Update the listing below so that every instance of "GUI agent" reads "desktop agent", and leave everything else unchanged.
══════
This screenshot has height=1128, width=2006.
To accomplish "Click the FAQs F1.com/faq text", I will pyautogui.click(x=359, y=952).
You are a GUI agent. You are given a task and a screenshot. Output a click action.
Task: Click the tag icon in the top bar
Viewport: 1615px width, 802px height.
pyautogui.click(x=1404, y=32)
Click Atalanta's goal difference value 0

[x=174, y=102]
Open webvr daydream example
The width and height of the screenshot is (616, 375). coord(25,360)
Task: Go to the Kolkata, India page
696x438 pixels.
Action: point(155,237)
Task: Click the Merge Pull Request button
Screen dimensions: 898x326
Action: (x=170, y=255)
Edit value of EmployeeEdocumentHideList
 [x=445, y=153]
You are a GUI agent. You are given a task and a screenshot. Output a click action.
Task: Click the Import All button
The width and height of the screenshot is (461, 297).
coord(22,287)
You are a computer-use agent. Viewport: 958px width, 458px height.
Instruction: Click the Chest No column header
══════
Finished answer =>
This screenshot has height=1128, width=2006.
To accomplish "Click the FAQs F1.com/faq text", I will pyautogui.click(x=359, y=952).
You are a desktop agent. You are given a task and a screenshot. Output a click action.
Task: Click the tag icon in the top bar
Viewport: 1615px width, 802px height.
pyautogui.click(x=1404, y=32)
Click Atalanta's goal difference value 0

[x=174, y=102]
Open webvr daydream example
The width and height of the screenshot is (616, 375). coord(25,360)
Task: Go to the Kolkata, India page
696x438 pixels.
Action: point(155,237)
Task: Click the Merge Pull Request button
Screen dimensions: 898x326
Action: (x=170, y=255)
Edit value of EmployeeEdocumentHideList
 [x=445, y=153]
You are a desktop agent. You are given a task and a screenshot. Output a click action.
Task: Click the Import All button
The width and height of the screenshot is (461, 297).
coord(22,287)
You are a computer-use agent. Viewport: 958px width, 458px height.
Instruction: Click the Chest No column header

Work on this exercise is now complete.